Oklahoma Republicans typically don't pay a price for opposing tax increases, especially in a GOP primary, but this year's vote came after four consecutive years of budget shortfalls that have decimated funding for public schools.
OKLAHOMA CITY — Six Republican members of the Oklahoma House who opposed hiking taxes to improve teacher salaries lost their jobs in primary runoffs, adding momentum to a pro-education movement that previously ousted two other GOP legislators and fueled a statewide teacher walkout.
Pro-education groups were extraordinarily successful in targeting legislators who sought to block the tax hike. Of the 19 House Republicans who voted against the measure, eight failed to win their nominations — including the six who lost primary runoffs Tuesday. Seven others were either term-limited or decided not to run.
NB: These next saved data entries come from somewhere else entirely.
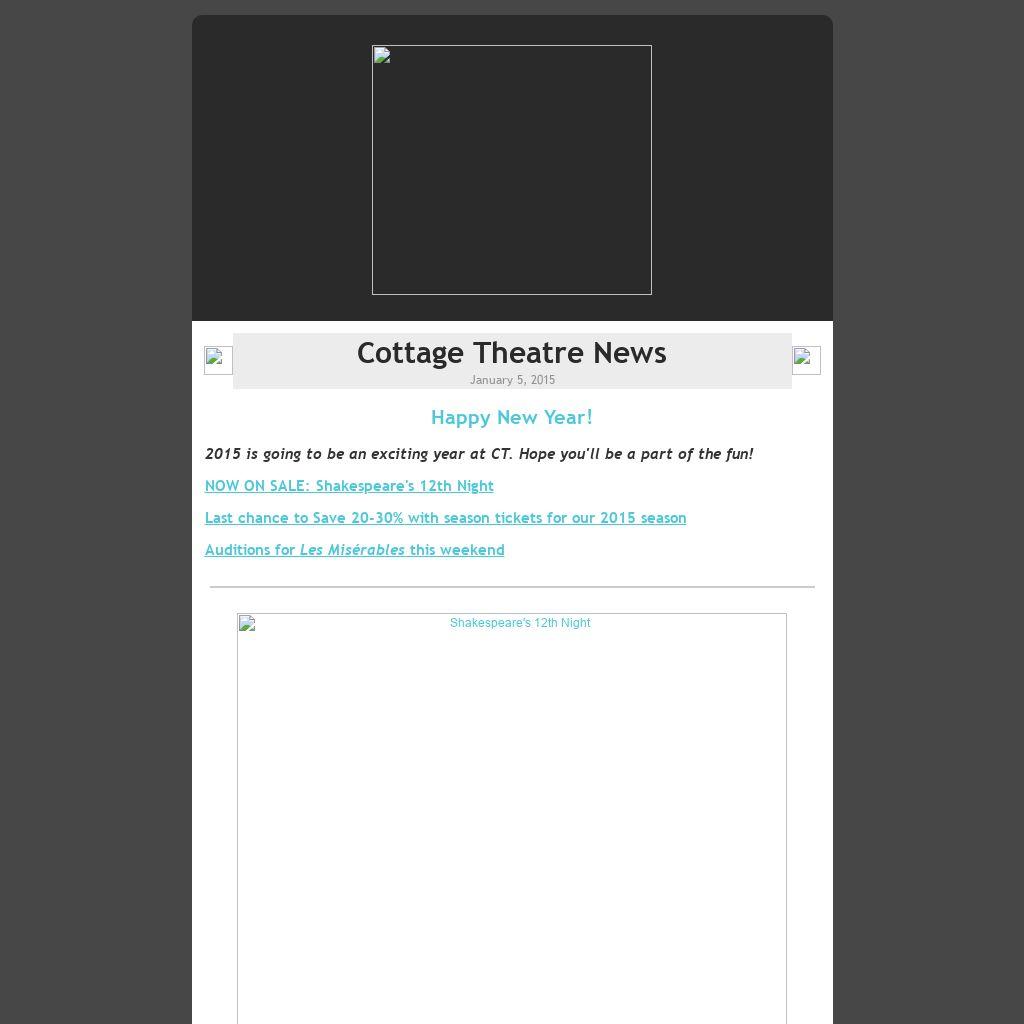Click the horizontal divider line below links
Screen dimensions: 1024x1024
click(512, 587)
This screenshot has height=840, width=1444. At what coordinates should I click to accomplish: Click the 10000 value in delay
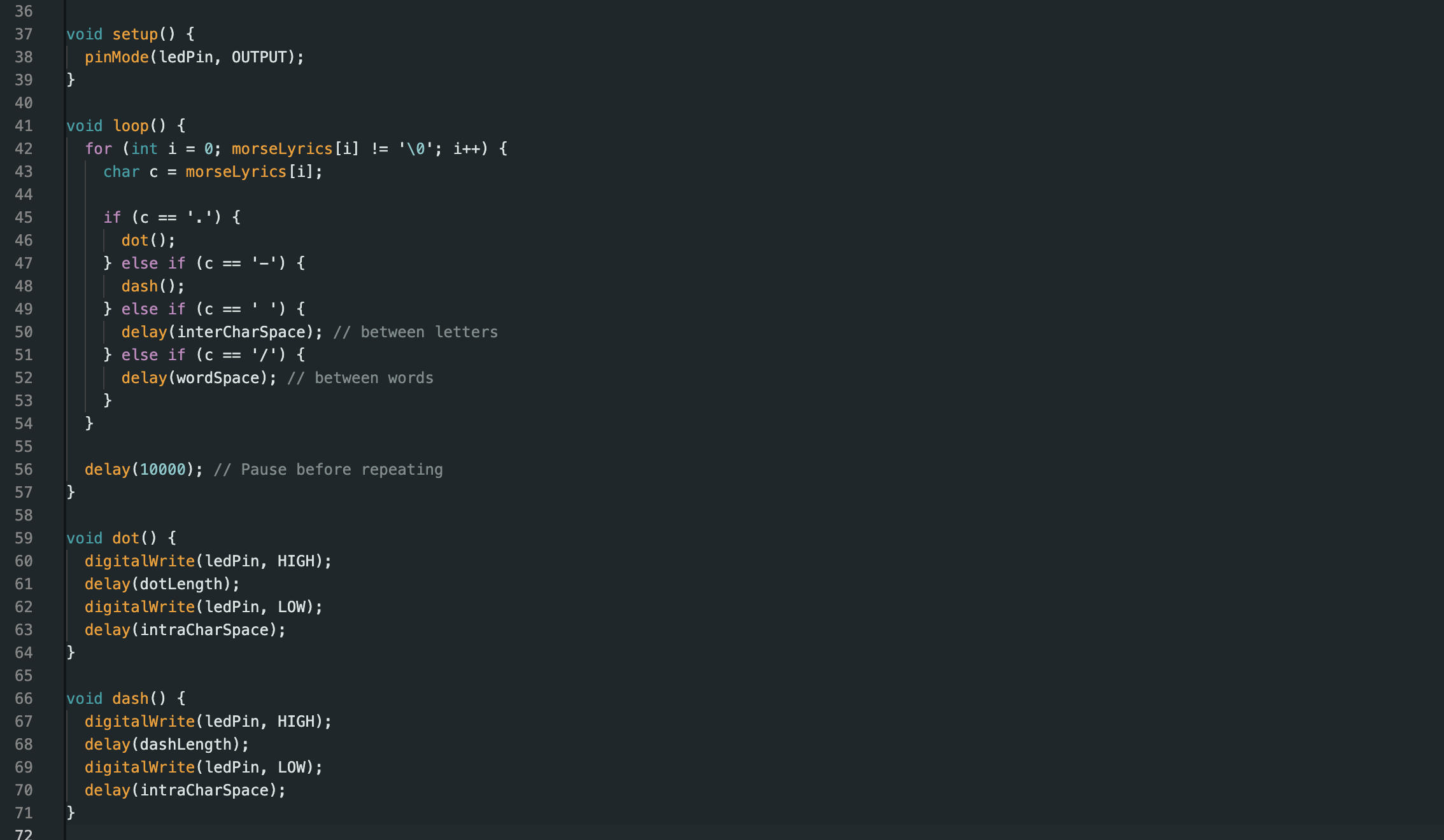point(162,470)
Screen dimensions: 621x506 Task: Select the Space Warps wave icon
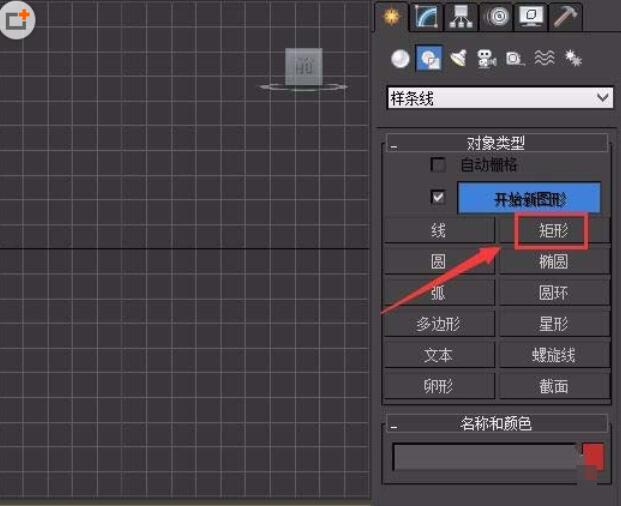[x=544, y=59]
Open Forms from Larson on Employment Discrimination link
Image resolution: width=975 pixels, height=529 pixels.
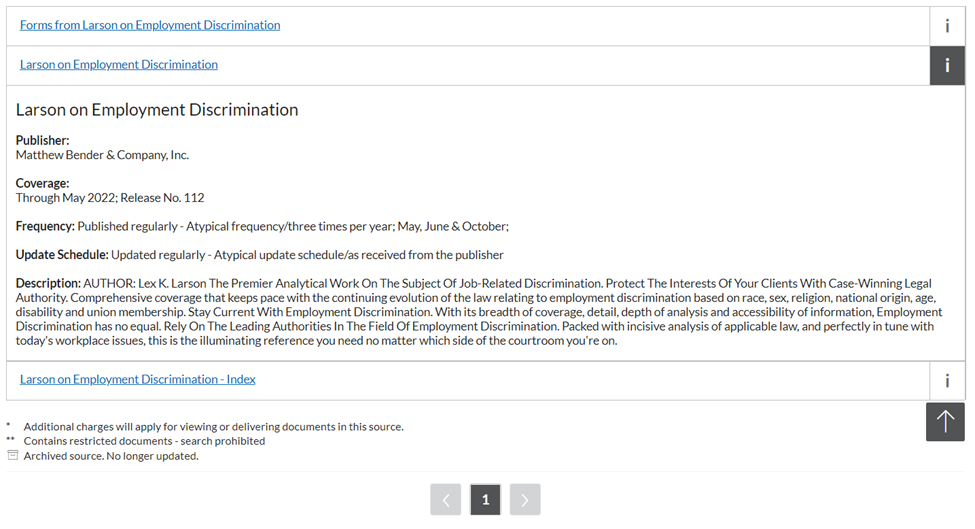(x=150, y=25)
Only four advanced to the November general election.
"The walkout woke us up, and we took our voice and our power back," said Alicia Priest, the head of the Oklahoma Education Association, the state's largest teachers union. "All across the state our members and their circle of influence have gotten involved in that political process and worked on campaigns and elections, and we saw the fruits of that effort last night."
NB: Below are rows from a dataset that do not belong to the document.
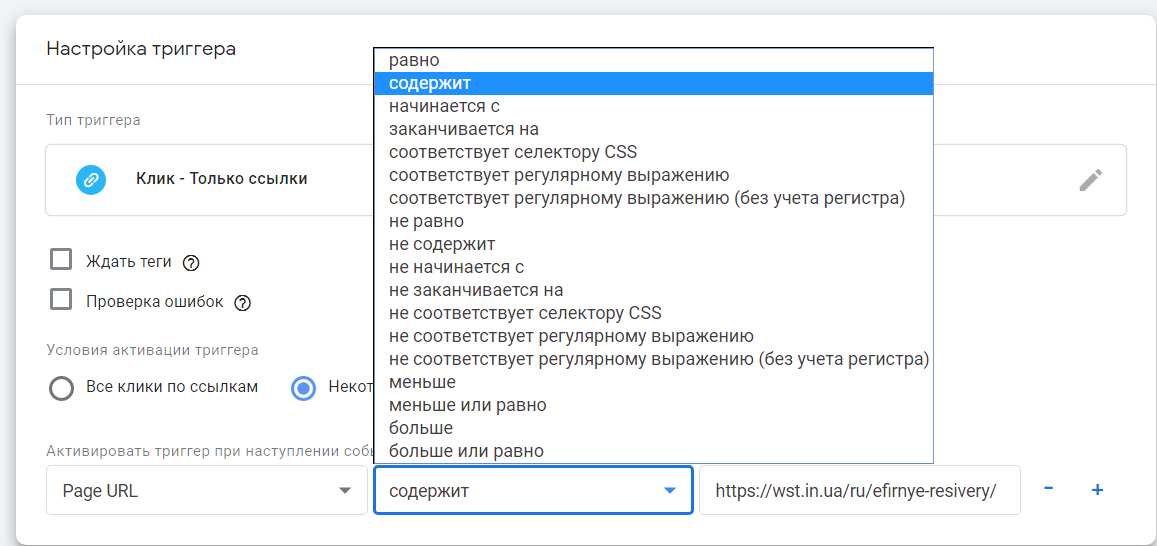The image size is (1157, 546).
Task: Add a condition row with the plus button
Action: point(1097,489)
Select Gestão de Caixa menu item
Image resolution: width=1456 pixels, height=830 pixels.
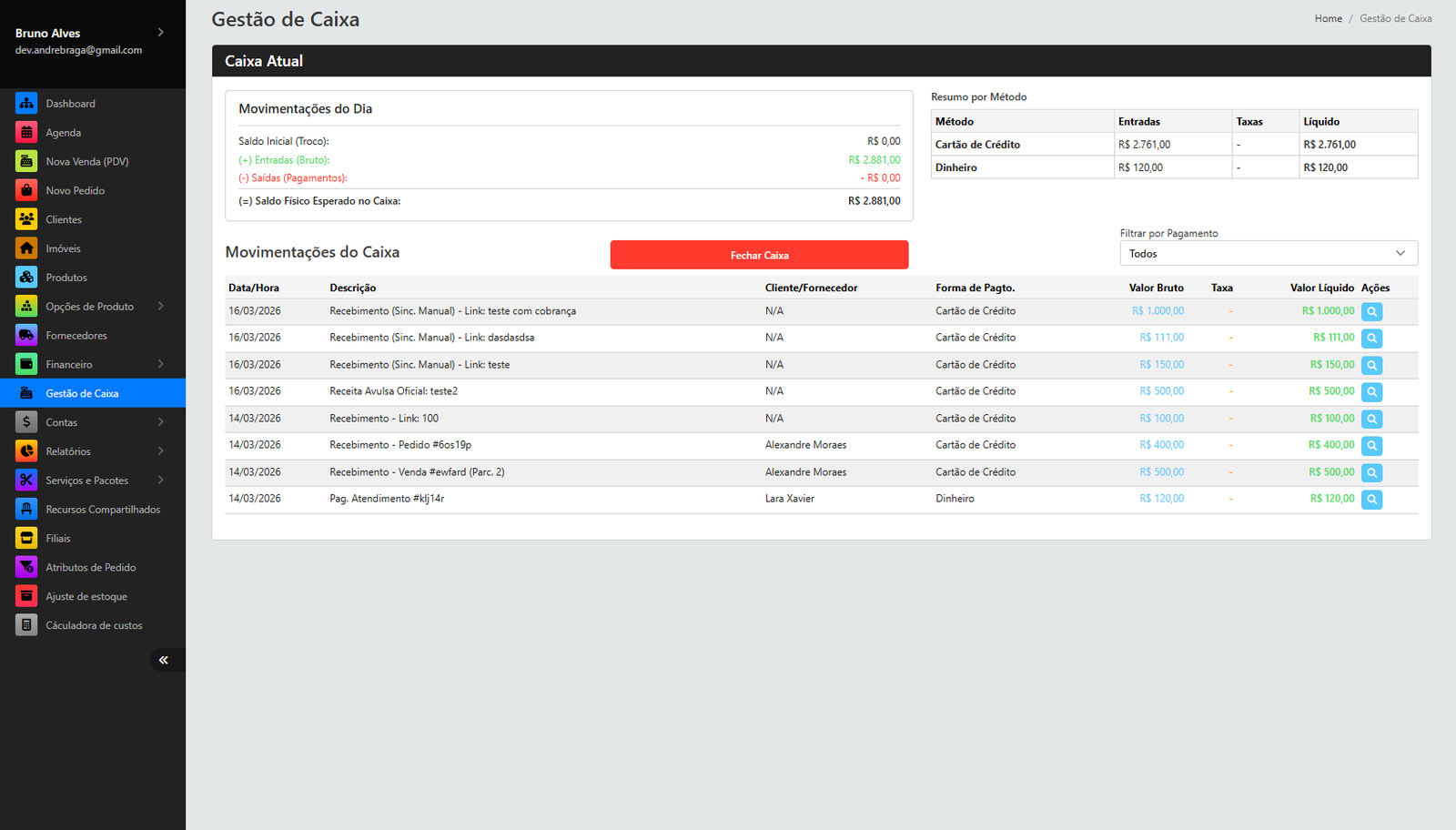click(82, 393)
This year's education movement that led to teacher protests in Arizona, Kentucky and West Virginia has already shaken up political races elsewhere. In Kentucky, where teachers thronged the Capitol over changes to their pension system, a high school math teacher ousted a top GOP leader in a primary, and dozens more teachers are on the ballot in November.
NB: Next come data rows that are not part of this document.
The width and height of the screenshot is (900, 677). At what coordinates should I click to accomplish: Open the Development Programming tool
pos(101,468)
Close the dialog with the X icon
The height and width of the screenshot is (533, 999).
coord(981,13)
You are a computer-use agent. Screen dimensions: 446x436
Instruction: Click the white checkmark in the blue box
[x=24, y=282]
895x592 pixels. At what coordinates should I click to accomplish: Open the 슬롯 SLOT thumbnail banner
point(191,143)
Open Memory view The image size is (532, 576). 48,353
But the fallout in Oklahoma is unprecedented in recent political history. A dozen incumbents in the Legislature, all Republicans, have lost their jobs already, even before Democrats have a chance to challenge them.
Oklahoma Republicans typically don't pay a price for opposing tax increases, especially in a GOP primary, but this year's vote came after four consecutive years of budget shortfalls that have decimated funding for public schools. Nearly 20 percent of the state's school districts have gone to four-day school weeks, and teachers hadn't received a raise in a decade, leading to this spring's walkout in which tens of thousands of teachers rallied at the Capitol for more funding.
Sherrie Conley, an assistant principal in Oklahoma City who ousted a three-term incumbent, overcame a nearly 30-point deficit in the primary to pull off the upset on Tuesday. She said pro-education voters offered to help her campaign against state Rep. Bobby Cleveland, an anti-tax Republican who drew the ire of teachers when he chastised them for walking out of the classroom.
"The majority of my support, that's what it was. It was all based on education," said Conley, who will face a retired teacher in November. "Just about every door I knocked on, the issue would come up."
Because most of the nearly 100 teachers who filed for office this cycle are Democrats, Oklahoma Democratic Party Chair Anna Langthorn said the pro-education movement isn't finished shaking up the political scene.
Former attorney Drew Edmondson, the Democratic nominee for Oklahoma's open governor's seat, met frequently with teachers during the walkout and is touting his experience as a young high school teacher. And his opponent, Republican Kevin Stitt, has said he wouldn't have signed the tax-increase bill, drawing a sharp contrast between him and Edmondson over support for public schools.
"I think we have a huge opportunity going into the general election," Langthorn said. "Across the board, we have more teachers running and certainly have candidates who are more supportive of education."